> _Exercise_: Recast the lines from the line with "Image resolution: width=787" up to and including the line with "(x=1342, y=17)" as a Markdown table with the columns Row and Line text. Number each line and leave out blank lines.

> _Material for the task_:
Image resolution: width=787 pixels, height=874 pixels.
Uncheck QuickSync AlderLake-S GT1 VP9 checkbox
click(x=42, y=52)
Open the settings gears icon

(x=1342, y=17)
* * *
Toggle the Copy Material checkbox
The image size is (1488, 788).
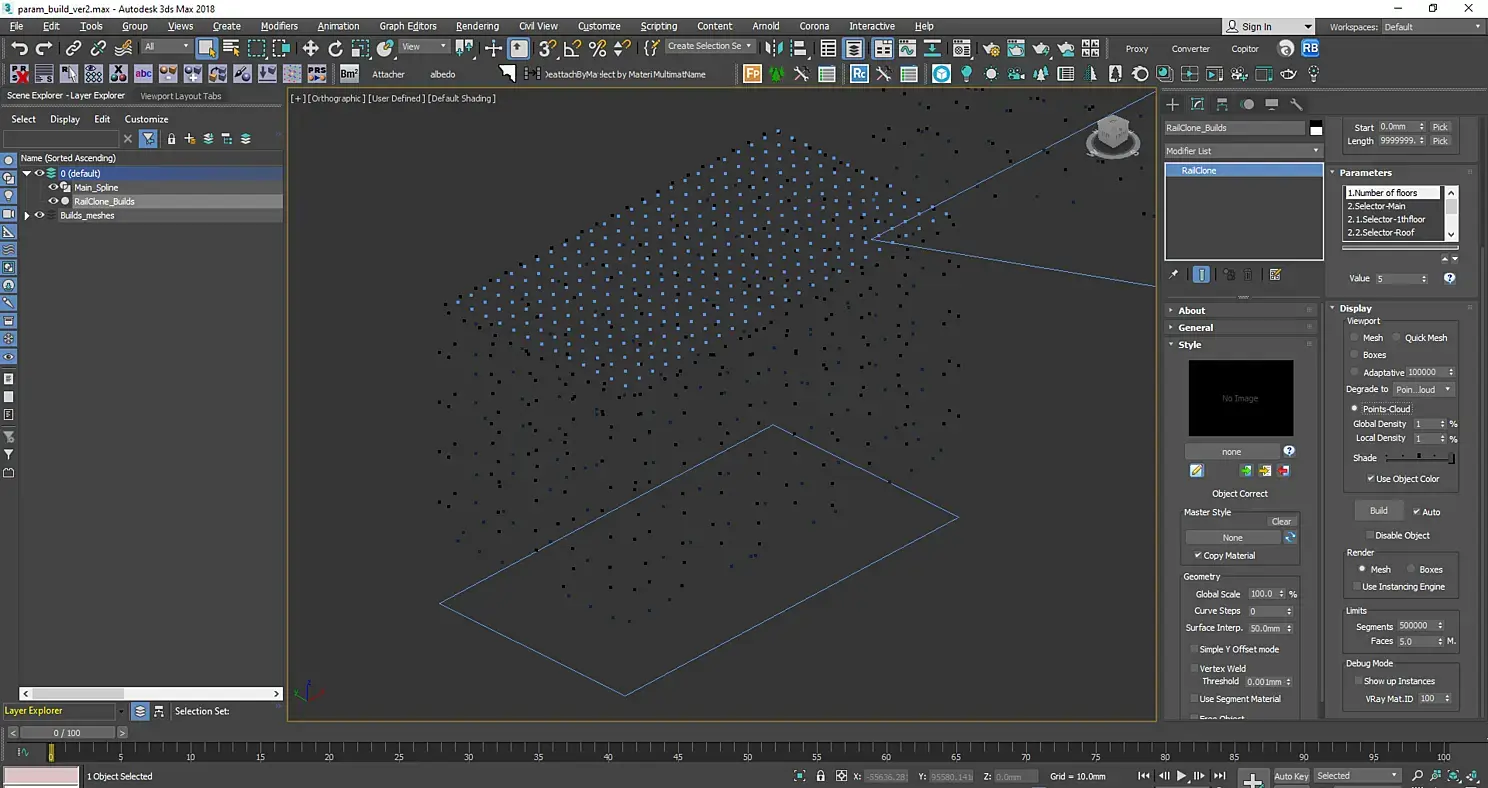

> _Finished task_:
| Row | Line text |
|---|---|
| 1 | Image resolution: width=787 pixels, height=874 pixels. |
| 2 | Uncheck QuickSync AlderLake-S GT1 VP9 checkbox |
| 3 | click(x=42, y=52) |
| 4 | Open the settings gears icon |
| 5 | (x=1342, y=17) |